TL;DR
- Bitcoin experiences its largest drop in two weeks, with an 8% decrease in its price.
- Bitcoin ETFs witness the biggest outflows since their debut in January.
- Factors such as excessive leverage and the decline of Ethereum also contribute to the market’s fall.
In the past 24 hours, the price of Bitcoin has seen a significant decline, reaching its lowest level in two weeks, due to massive outflows from Bitcoin ETFs in the United States.
According to TradingView data, Bitcoin plummeted by over 8% to $60,827 on March 20, marking its largest percentage decline in a single day since November 2022.
Although it has shown a modest recovery, reaching $62,798, it remains far from its recent record of over $73,000 reached last week.
This sudden decline coincides with several factors, with one of the most notable being the significant outflows from Bitcoin ETFs.
BitMEX Research data shows that on March 19, there was a record net outflow of $326 million from these funds, marking a significant shift in the investment strategy of market participants.
Bitcoin ETF Flow – 19 March 2024
All data in.
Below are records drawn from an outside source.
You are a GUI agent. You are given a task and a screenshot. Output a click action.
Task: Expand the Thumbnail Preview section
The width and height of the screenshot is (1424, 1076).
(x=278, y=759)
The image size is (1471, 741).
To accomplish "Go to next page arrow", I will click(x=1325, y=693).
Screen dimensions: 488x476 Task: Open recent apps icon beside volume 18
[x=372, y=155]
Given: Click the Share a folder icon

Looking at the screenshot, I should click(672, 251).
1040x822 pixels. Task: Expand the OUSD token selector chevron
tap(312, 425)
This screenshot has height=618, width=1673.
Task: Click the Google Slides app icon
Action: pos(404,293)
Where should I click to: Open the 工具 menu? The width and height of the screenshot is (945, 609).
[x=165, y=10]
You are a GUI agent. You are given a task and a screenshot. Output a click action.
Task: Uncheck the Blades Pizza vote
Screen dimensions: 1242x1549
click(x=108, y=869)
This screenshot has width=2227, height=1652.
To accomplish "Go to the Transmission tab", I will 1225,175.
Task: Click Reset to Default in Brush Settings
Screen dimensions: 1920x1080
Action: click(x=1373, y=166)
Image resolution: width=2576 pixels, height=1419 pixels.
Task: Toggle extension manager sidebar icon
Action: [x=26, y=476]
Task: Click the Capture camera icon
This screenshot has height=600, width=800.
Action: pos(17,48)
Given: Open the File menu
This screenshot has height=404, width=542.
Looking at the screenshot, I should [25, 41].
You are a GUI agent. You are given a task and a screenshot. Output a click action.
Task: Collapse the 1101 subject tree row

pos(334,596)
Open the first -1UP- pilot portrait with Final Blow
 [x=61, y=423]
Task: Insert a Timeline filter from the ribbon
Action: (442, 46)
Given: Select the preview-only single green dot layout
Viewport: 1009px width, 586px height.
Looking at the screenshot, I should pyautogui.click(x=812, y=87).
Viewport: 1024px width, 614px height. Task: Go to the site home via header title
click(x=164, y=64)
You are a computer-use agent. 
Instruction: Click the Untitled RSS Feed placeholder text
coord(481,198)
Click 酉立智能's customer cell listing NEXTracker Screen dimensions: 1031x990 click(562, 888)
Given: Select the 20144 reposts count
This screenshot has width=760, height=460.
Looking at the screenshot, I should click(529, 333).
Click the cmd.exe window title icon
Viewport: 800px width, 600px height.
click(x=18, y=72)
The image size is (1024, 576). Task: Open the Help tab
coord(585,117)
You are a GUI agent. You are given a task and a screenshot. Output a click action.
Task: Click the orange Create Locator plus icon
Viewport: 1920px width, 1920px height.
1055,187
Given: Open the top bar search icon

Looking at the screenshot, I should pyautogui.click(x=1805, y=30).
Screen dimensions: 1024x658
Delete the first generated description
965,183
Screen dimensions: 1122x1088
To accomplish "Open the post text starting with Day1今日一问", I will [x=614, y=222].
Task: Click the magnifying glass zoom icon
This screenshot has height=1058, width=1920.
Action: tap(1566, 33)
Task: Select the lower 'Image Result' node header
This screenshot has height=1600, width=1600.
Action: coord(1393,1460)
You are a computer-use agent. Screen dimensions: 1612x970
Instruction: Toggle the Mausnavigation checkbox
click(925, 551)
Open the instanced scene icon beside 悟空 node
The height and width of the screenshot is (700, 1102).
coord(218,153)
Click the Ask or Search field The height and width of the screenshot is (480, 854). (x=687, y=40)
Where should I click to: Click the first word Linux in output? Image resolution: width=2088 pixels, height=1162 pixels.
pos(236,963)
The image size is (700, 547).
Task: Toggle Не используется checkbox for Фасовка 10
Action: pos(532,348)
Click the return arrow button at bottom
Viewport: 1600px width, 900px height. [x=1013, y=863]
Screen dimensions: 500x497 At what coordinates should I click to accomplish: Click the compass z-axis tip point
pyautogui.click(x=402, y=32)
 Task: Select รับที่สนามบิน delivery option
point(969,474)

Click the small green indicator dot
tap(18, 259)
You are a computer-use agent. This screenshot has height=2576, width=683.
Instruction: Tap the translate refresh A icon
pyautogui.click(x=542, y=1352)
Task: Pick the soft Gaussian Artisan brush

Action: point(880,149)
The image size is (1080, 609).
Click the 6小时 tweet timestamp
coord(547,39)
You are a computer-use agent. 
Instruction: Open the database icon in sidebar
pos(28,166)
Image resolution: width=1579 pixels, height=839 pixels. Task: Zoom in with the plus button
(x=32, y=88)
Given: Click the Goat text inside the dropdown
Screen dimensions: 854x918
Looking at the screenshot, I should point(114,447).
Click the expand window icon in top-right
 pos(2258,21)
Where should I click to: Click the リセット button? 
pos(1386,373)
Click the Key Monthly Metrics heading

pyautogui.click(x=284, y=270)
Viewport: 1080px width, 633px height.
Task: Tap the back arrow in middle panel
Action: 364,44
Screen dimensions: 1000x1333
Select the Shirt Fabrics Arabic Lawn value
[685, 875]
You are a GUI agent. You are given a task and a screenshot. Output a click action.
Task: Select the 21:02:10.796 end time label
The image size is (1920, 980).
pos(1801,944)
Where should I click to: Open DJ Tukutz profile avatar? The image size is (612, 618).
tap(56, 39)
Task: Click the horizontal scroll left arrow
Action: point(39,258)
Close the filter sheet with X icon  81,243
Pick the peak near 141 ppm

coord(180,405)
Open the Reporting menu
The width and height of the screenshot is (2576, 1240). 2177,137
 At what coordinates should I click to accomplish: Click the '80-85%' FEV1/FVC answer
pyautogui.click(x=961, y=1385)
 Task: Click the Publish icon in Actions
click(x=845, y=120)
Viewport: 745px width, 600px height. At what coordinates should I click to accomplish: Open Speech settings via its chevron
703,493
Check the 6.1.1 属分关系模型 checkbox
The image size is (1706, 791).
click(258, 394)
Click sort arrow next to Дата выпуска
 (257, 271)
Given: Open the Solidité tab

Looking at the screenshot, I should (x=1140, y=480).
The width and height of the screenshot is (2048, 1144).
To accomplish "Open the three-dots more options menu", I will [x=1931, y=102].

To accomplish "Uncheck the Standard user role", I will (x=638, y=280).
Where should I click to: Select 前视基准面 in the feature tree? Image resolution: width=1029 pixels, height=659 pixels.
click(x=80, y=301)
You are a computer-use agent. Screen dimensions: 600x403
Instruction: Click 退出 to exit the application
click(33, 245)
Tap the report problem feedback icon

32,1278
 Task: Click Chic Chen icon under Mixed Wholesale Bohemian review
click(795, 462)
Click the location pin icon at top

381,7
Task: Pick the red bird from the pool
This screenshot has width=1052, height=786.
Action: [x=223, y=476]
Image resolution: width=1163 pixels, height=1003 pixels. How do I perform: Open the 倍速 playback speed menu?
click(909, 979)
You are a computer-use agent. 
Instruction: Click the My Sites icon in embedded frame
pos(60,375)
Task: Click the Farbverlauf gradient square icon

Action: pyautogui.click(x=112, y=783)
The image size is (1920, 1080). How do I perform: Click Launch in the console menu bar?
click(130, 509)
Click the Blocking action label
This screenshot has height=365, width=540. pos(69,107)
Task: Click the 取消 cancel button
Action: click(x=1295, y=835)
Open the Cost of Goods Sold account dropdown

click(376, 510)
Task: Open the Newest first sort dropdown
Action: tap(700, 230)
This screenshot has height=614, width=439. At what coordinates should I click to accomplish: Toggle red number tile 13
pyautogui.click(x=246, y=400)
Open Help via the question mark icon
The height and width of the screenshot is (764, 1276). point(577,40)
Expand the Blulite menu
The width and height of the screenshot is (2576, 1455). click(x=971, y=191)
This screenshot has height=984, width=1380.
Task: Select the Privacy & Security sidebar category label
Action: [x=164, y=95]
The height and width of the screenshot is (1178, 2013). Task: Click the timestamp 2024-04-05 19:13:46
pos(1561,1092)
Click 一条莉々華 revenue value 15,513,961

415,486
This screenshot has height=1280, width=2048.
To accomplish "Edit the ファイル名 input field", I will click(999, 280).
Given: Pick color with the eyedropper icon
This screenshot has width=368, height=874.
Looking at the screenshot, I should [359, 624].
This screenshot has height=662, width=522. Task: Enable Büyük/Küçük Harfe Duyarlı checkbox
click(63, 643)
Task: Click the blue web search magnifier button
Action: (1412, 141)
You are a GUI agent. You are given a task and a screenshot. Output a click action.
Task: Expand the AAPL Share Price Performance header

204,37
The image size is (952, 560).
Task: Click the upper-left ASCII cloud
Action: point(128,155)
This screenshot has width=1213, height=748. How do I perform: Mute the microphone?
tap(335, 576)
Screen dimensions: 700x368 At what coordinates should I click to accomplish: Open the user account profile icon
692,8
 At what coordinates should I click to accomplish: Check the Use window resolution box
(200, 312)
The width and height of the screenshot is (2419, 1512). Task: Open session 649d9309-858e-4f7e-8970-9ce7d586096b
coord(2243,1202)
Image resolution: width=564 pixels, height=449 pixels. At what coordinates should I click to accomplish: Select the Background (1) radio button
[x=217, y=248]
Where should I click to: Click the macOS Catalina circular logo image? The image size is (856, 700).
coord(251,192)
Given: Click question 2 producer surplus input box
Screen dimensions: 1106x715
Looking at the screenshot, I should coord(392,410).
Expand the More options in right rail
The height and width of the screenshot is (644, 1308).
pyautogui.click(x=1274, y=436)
Record net outflow of $326m pic.twitter.com/iBmBiMR74Z
— BitMEX Research (@BitMEXResearch) March 20, 2024
In addition to ETFs, other factors have contributed to this decline.
Excessive leverage in the Bitcoin market may have exacerbated the correction
As well as the decline in Ethereum prices, the second-largest cryptocurrency by market capitalization.
Ethereum has experienced a 20.92% decline in the past seven days, reaching a price of around $3,207 at the time of writing.
Speculation surrounding meme cryptocurrencies, such as the Solana meme, has also influenced market sentiment.
According to trader and economist Alex Kruger, the euphoria surrounding meme cryptocurrencies may have gone too far, indirectly affecting BTC and other major cryptocurrencies.
The volatility in the cryptocurrency market underscores the importance of caution for investors.
While BTC and other cryptocurrencies have experienced significant growth in recent years, the unpredictable nature of the market suggests the need for prudent risk management by investors.